YOUR TASK -
From the material below, return every line that includes "agent".

*** MATERIAL FOR THE TASK ***

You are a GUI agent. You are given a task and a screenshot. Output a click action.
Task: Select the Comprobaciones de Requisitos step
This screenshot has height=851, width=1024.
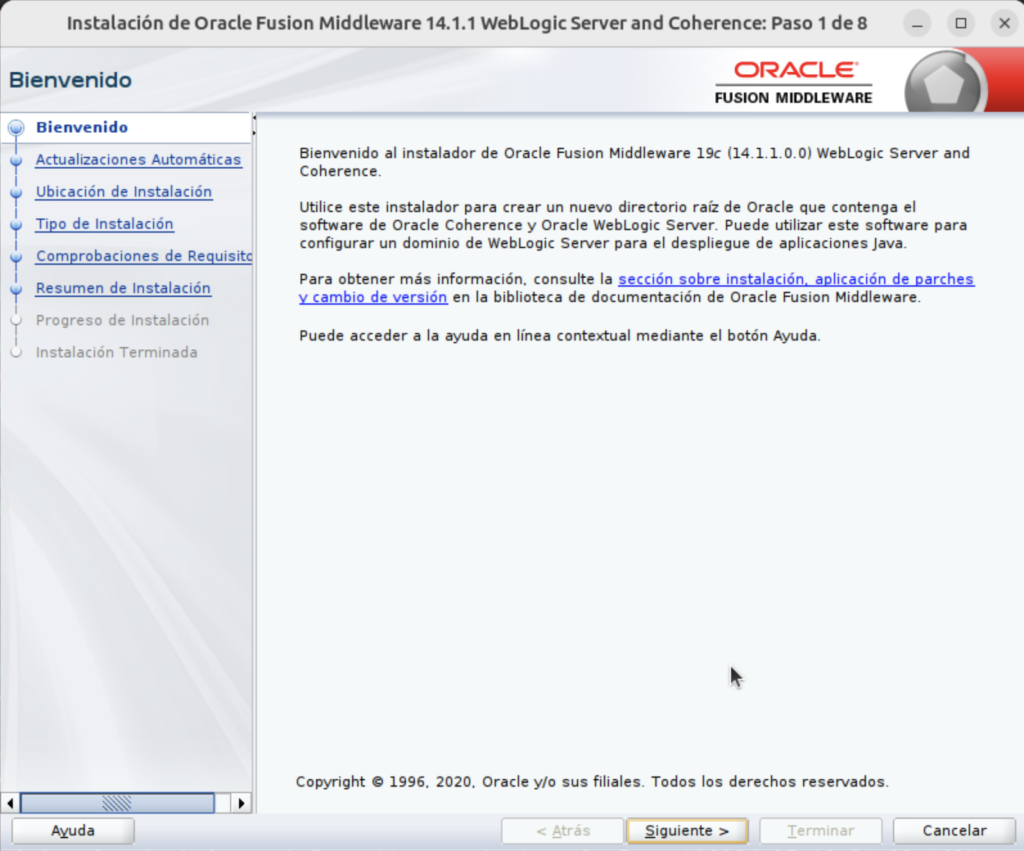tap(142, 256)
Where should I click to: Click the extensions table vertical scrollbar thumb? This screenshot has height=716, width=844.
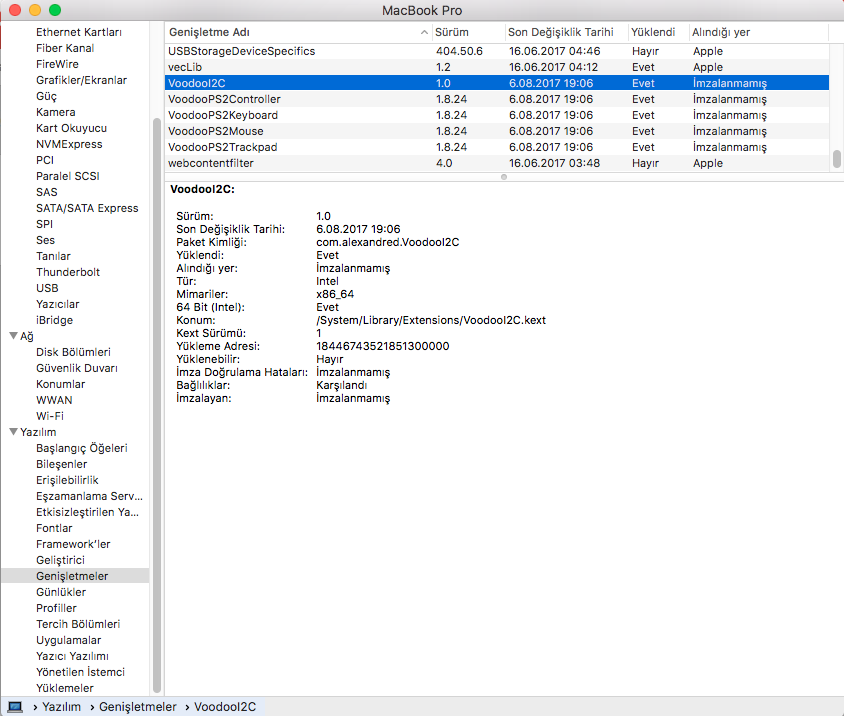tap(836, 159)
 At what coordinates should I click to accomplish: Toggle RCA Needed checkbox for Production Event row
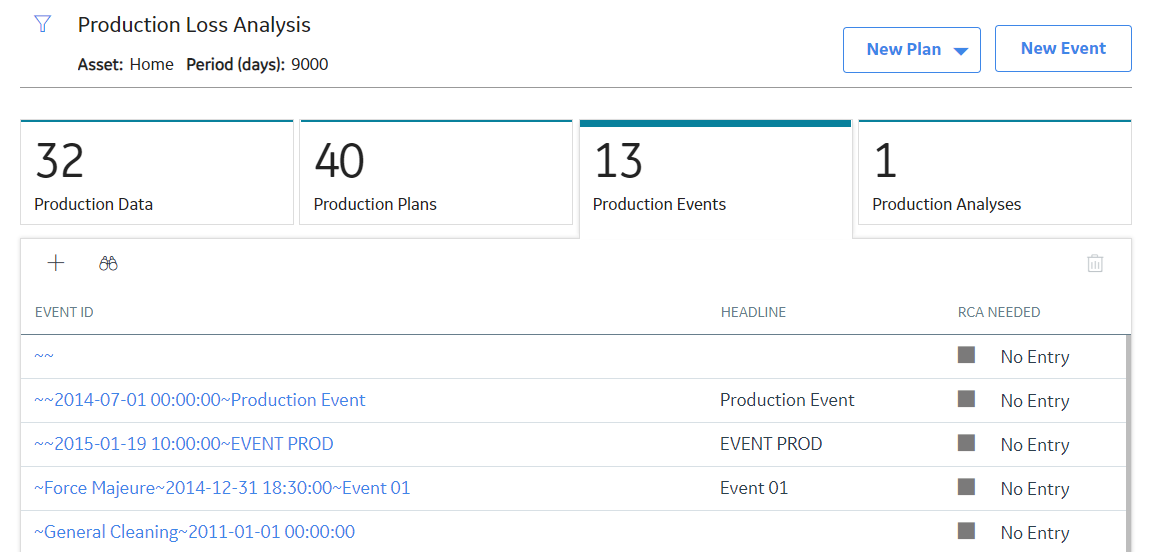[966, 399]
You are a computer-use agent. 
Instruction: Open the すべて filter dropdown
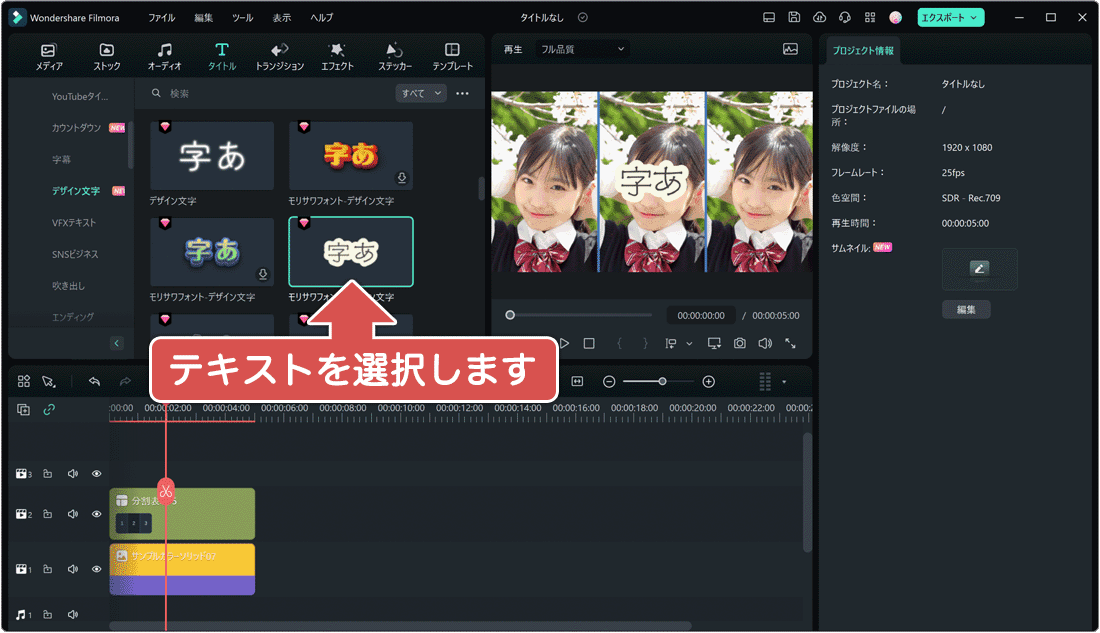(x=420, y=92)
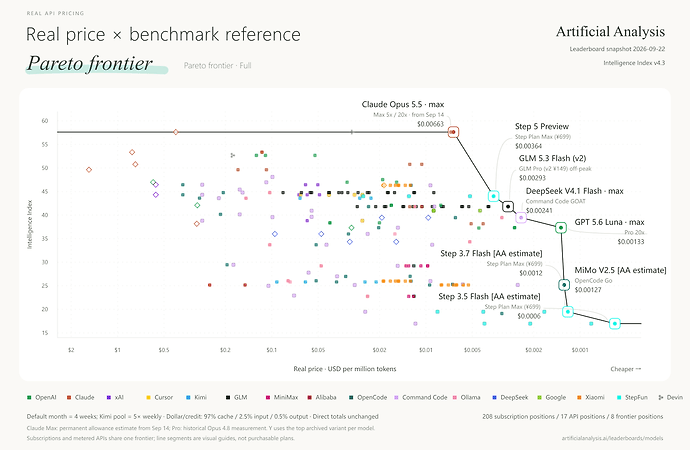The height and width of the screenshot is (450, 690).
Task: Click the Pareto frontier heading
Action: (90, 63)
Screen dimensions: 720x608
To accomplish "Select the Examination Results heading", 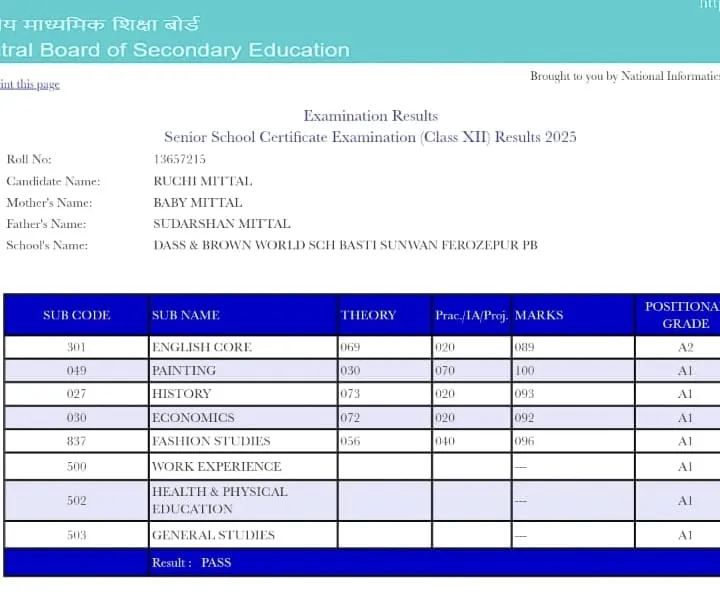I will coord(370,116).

*** End of MATERIAL FOR THE TASK ***

SOLUTION FOR THIS TASK -
You are a GUI agent. You are given a task and a screenshot. Output a click action.
You are a computer-use agent. 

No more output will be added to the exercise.